Dillard, an attorney and former diplomat, ran for secretary of state in 2014. He has represented students who wanted affirmative action admissions policies implemented at the University of Michigan.
Gilmore is a former staffer for U.S. Sen. Debbie Stabenow (D-Mich). His goals include creating tuition-free trade schools, community colleges, state universities and historically Black colleges and universities; creating livable-wage jobs at home, including raising the minimum wage to $15 an hour with increases to match the rate of inflation; closing tax loopholes for the wealthy; ending war and caring for veterans; criminal justice reform and fair immigration reform.
According to his campaign website, Hill is disgusted by the dysfunction of Washington: The constant bickering, the endless infighting and the total inability to effect positive change for the lives of those that truly matter.
He is a graduate of the University of Pennsylvania whose family helped establish Detroit Memorial Park, Michigan’s first Black cemetery. His first job, at age 14, was at the cemetery. More recently, he’s worked at chain of clinics that treated people with substance abuse disorders.
A former state representative from Detroit, who served from 2007-2013, Jackson is running to increase federal resources for Wayne County’s residents.
Jones is the president of Detroit City Council.
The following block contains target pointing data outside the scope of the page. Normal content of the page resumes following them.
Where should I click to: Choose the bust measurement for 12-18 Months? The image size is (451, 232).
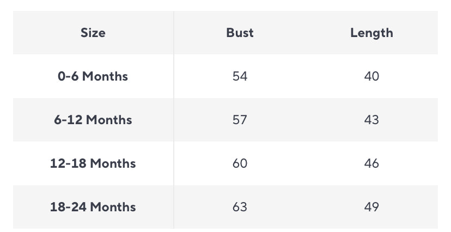240,163
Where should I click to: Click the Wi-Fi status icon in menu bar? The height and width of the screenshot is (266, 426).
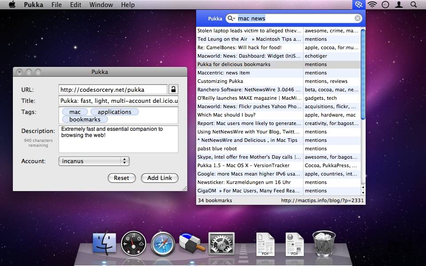pos(372,5)
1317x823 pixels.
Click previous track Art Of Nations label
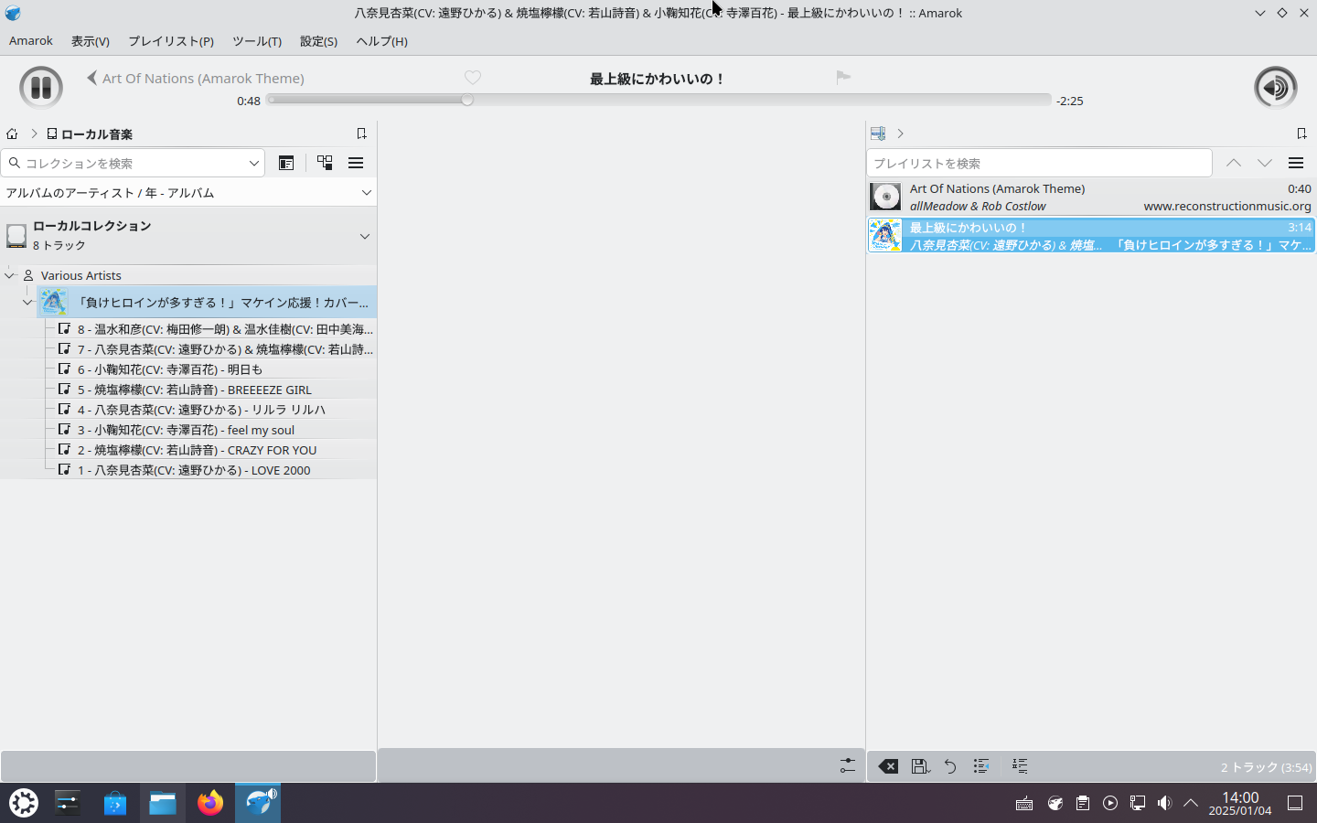[x=202, y=79]
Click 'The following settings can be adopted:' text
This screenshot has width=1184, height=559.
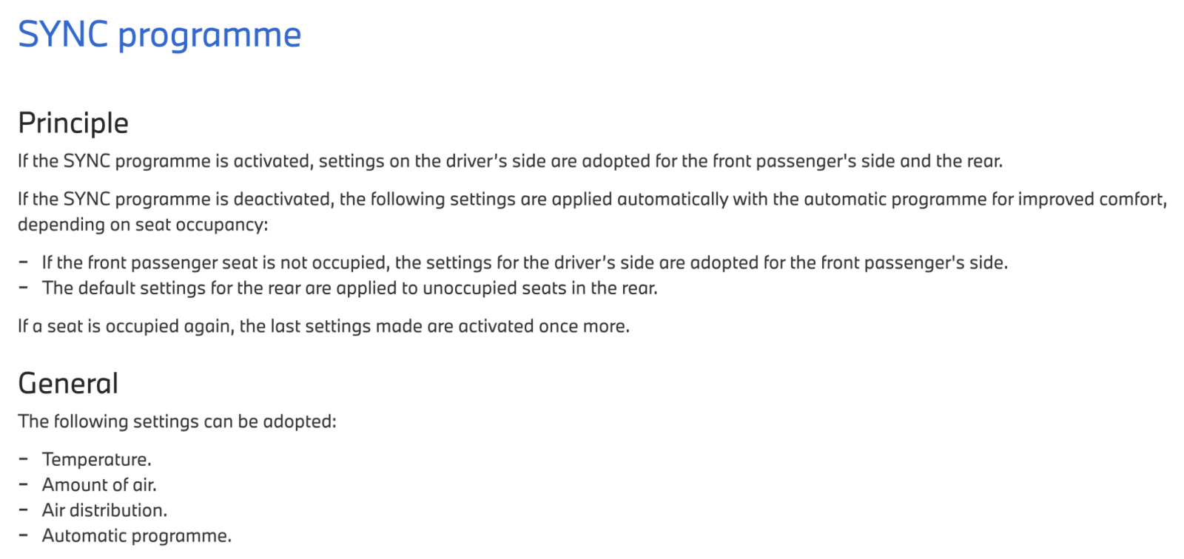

According to the Associated Press, she announced her candidacy in January, a few days after both Ian Conyers and John Conyers III made bids for the seat.
Kimberly Hill Knott
Knott, a former legislative assistant to Conyers, is running on the issues of the environment/clean energy; economic development; education and health care.
According to her campaign website, during her time as a legislative assistant, she was able to help prisoners transition back into society and helped craft legislation that supported ex-offenders, which prevented them from falling into conditions of homelessness. She also convened federal and state probation officers and workforce development specialists to develop a pilot job training program for ex-offenders, as well as a job fair, held at Cobo Hall.
Tlaib is a public interest lawyer and former three-term state representative. She is the first Muslim American woman to be elected to the state legislature and seeks to bring an effective change through running for Congress.\
White is a Southgate resident and a former community service officer for the Detroit Police Department who now works for an emergency medical transportation company.
According to his platform, his goals include redeveloping neighborhoods and communities, including making water affordable for residents stopping tax foreclosures of many owner-occupied homes and increasing public safety; economic prosperity; education, including early childhood education, afterschool programs, college graduation and teacher pay and health care.
Wild has been mayor of Westland since 2007 and is running to boost transportation options for seniors, implement youth jobs programs and calls for pushing anti-discrimination policies for LGBTQ residents.
Coleman Young II
Term-limited State Sen. Coleman Young II (D-Detroit) lost the Democratic primary challenge to Detroit Mayor Mike Duggan last year. His campaign manager, Adolph Mongo, claims that Young had been approached to run for Conyers’ vacant seat and that he is passionate about bringing social justice.
Brenda Lawrence (Democrat incumbent)
U.S. Rep. Brenda Lawrence (D-Southfield) is a member of the Transportation and Infrastructure Committee as well as the House Oversight and Government Reform Committee. First elected to Congress in 2014, the former four-term mayor of Southfield recently helped introduce legislation that calls for employees of Congress to be trained to prevent sexual harassment.